#### Your instructions
Copy the records below word for word, keeping every line in its original order.

#### Records for the exercise
————

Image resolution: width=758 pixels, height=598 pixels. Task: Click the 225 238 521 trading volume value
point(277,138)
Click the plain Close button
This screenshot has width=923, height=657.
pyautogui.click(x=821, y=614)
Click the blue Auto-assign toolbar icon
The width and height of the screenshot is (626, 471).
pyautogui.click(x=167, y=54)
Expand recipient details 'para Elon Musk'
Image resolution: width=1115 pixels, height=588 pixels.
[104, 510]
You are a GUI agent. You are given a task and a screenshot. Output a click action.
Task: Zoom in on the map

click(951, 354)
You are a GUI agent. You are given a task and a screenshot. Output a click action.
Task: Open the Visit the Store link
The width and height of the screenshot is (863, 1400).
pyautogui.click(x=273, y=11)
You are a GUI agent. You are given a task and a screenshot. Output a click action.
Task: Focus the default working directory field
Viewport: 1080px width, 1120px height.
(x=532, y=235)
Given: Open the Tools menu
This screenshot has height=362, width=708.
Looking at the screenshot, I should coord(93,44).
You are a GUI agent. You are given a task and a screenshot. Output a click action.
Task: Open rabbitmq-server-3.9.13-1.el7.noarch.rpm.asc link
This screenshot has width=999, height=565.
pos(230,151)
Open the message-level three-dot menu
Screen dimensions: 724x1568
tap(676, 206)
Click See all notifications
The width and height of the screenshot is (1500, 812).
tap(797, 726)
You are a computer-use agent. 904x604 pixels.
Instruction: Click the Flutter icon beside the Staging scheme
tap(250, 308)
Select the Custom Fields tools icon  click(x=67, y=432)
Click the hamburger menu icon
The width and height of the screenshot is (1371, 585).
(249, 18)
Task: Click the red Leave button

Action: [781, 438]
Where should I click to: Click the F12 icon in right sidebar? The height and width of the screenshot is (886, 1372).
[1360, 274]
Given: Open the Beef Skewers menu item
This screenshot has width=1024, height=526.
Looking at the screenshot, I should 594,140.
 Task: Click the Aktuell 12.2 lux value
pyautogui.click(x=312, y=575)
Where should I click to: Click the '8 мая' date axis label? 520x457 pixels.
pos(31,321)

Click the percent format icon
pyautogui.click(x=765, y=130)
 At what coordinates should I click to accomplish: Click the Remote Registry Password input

————

#### Exercise output
Image resolution: width=758 pixels, height=598 pixels. Task: Click the 225 238 521 trading volume value
point(277,138)
Click the plain Close button
This screenshot has width=923, height=657.
pyautogui.click(x=821, y=614)
Click the blue Auto-assign toolbar icon
The width and height of the screenshot is (626, 471).
pyautogui.click(x=167, y=54)
Expand recipient details 'para Elon Musk'
Image resolution: width=1115 pixels, height=588 pixels.
[104, 510]
You are a GUI agent. You are given a task and a screenshot. Output a click action.
Task: Zoom in on the map

click(951, 354)
You are a GUI agent. You are given a task and a screenshot. Output a click action.
Task: Open the Visit the Store link
The width and height of the screenshot is (863, 1400).
pyautogui.click(x=273, y=11)
You are a GUI agent. You are given a task and a screenshot. Output a click action.
Task: Focus the default working directory field
Viewport: 1080px width, 1120px height.
(x=532, y=235)
Given: Open the Tools menu
This screenshot has height=362, width=708.
Looking at the screenshot, I should coord(93,44).
You are a GUI agent. You are given a task and a screenshot. Output a click action.
Task: Open rabbitmq-server-3.9.13-1.el7.noarch.rpm.asc link
This screenshot has width=999, height=565.
pos(230,151)
Open the message-level three-dot menu
Screen dimensions: 724x1568
tap(676, 206)
Click See all notifications
The width and height of the screenshot is (1500, 812).
tap(797, 726)
You are a computer-use agent. 904x604 pixels.
Instruction: Click the Flutter icon beside the Staging scheme
tap(250, 308)
Select the Custom Fields tools icon  click(x=67, y=432)
Click the hamburger menu icon
The width and height of the screenshot is (1371, 585).
(249, 18)
Task: Click the red Leave button

Action: [781, 438]
Where should I click to: Click the F12 icon in right sidebar? The height and width of the screenshot is (886, 1372).
[1360, 274]
Given: Open the Beef Skewers menu item
This screenshot has width=1024, height=526.
Looking at the screenshot, I should 594,140.
 Task: Click the Aktuell 12.2 lux value
pyautogui.click(x=312, y=575)
Where should I click to: Click the '8 мая' date axis label? 520x457 pixels.
pos(31,321)

Click the percent format icon
pyautogui.click(x=765, y=130)
 At what coordinates should I click to accomplish: Click the Remote Registry Password input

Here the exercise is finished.